Acordes Noturnos
Certa noite depois de uma crise de solidão, João da Cruz resolveu preencher sua vida de harmonia duradoura, queria reconfortar-se e escapar do desespero em que o dominava. Já havia juntado algum dinheiro de trabalho como funcionário público e resolvera comprar um violão. Ele imaginava um violão lustroso, desses que de tão novos parecem tão tentadores como o pecado e pedem carinhosamente para serem tocados. Nessa noite de tanto pensar no objeto do seu desejo ele quase não dormiu, juntou contra si seu travesseiro e sonhou tocando o mais belo acorde.
João da Cruz era solteiro, tinha trinta e dois anos, morava na rua nossa senhora das Dores, era vaidoso e perfumado e em algumas noites de sábado ia à Praça dos Mártires tomar sua vodca e prosear com alguns conhecidos. No íntimo, o que ele queria era encontrar a sua amada, platônica, mas tão real quanto a prostituta da esquina. João não desejava as prostitutas da esquina, queria antes ver o jogo de dominó do bar do Manoel. Coitado de João da Cruz esperava impacientemente o amor na forma de mulher, nada aparecia. Ele então cansou de esperar, resolveu apreciar a sua vodca em casa e ler alguns livros. Apesar dos conselhos dos parentes e conhecidos, principalmente da mãe, dificilmente ia passear na praça, ou olhar o jogo de dominó, ele preferia ficar só e contemplar seu desencanto.

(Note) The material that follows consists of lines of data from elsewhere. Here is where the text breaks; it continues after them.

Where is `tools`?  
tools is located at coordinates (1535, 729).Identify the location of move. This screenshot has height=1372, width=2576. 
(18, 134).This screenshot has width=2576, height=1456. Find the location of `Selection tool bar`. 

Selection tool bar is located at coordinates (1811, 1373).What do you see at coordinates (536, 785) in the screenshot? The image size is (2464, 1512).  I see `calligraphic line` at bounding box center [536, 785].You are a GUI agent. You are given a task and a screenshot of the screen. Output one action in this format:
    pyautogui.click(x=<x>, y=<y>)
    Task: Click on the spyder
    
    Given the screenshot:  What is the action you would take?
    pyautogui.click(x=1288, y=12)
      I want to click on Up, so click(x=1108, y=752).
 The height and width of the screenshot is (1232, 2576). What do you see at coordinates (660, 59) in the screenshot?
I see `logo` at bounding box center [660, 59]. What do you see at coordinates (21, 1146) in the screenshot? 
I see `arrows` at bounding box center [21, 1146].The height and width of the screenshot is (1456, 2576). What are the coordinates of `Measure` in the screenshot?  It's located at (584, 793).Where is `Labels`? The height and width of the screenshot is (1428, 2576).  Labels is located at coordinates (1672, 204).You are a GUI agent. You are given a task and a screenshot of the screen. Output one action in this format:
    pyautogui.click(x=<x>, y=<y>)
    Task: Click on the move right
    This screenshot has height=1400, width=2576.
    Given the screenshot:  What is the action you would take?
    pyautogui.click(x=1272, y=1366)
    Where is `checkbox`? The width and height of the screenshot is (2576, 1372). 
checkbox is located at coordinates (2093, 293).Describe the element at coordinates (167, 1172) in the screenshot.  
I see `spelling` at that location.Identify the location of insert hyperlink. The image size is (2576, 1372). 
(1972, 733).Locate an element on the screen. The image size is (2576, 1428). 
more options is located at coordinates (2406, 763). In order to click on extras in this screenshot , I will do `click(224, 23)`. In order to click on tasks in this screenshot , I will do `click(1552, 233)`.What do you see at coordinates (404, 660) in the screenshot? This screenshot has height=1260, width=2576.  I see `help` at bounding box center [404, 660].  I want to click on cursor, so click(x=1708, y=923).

Tudo leva aquela noite da decisão, pois ele resolvera dali seguir o seu desejo de juventude, aprender a tocar violão. Ele achava muito lindo o som do violão, das batidas apaixonadas dos instrumentistas do centro da cidade. Naquela manhã, com o dinheiro e decidido, resolveu enfim comprar um violão. Ele pensava que ia preencher a sua vida de sentido, com sorriso no rosto saiu da loja com seu violão e lembrou-se dos tempos e que seu pai levava-o para as serestas. Ele imaginou através das curvas sinuosas do seu violão a sua amada, esperando por ele através de cada nota. A partir desse dia não queria mais nada senão chegar em casa, debulhar seu violão com os olhos e com os dedos, sentir seu coração pulsando como a as cordas. Depois de três meses e algumas lições, João finalmente ensaiava seus primeiros acordes, queria tocar modinhas, sobretudos sambinhas e bossa-nova, estilos mais chorosos, ele queria sofrer com e apenas para seu violão.
Sua mãe já cansara de acordá-lo para ir pro trabalho, e na hora do jantar era a maior gritaria para fazê-lo largar o violão, sua mãe gritava:
— João larga logo esse troço e vem comer homem de deus! Só me faltava essa, depois de velho virar desocupado!
João por sua vez não ligava, aliás, nem ouvia, no seu quarto era só ele e companheira, não existiam dimensões, reinava absoluto. Lá pras onze da noite é que seu estômago pedia algo, ia então para a cozinha e encontrava o seu pratinho feito, comia apressadamente. Voltava para o quarto. Assim passaram-se dois anos, depois de várias reclamações dos vizinhos pelo barulho da madrugada. Alcançava assim o status de ótimo instrumentista, até que arrefece seu desespero e ele volta a freqüentar com a sua viola a Praça dos Mártires. Como novo boêmio, bebia, cantava e tocava aos risos e lágrimas, com seus amigos parodiava a desgraça alheia.
Nesse período é que conhece Mariana, morena robusta e afeiçoada, tinha uns vinte e cinco anos, e conhecera João tocando na praça, com paixão fulminante, João passa a viver intensamente para ela, casa, e esquece o violão. João da Cruz aos quarenta anos tem um infarto, debilitado e depressivo deita na cama e vê seu violão, seu coração chora ao dar-se conta do companheiro abandonado, sofre e tenta esboçar algumas palavras, inutilmente. Mariana ajeita seu travesseiro, mas João se esforça pra tocar seu violão mentalmente, quer tocá-lo com os dedos do sentimento, relembra das velhas noites, dos puros acordes e fica olhando fixamente para o violão. Pensa que este é o seu castigo, sua lição universal era tocar com o espírito, verdadeira forma de fazer o corpo ressoar das lamúrias através de um pedaço curvilíneo de madeira, que sem saber era a extensão da sua vontade mais pura.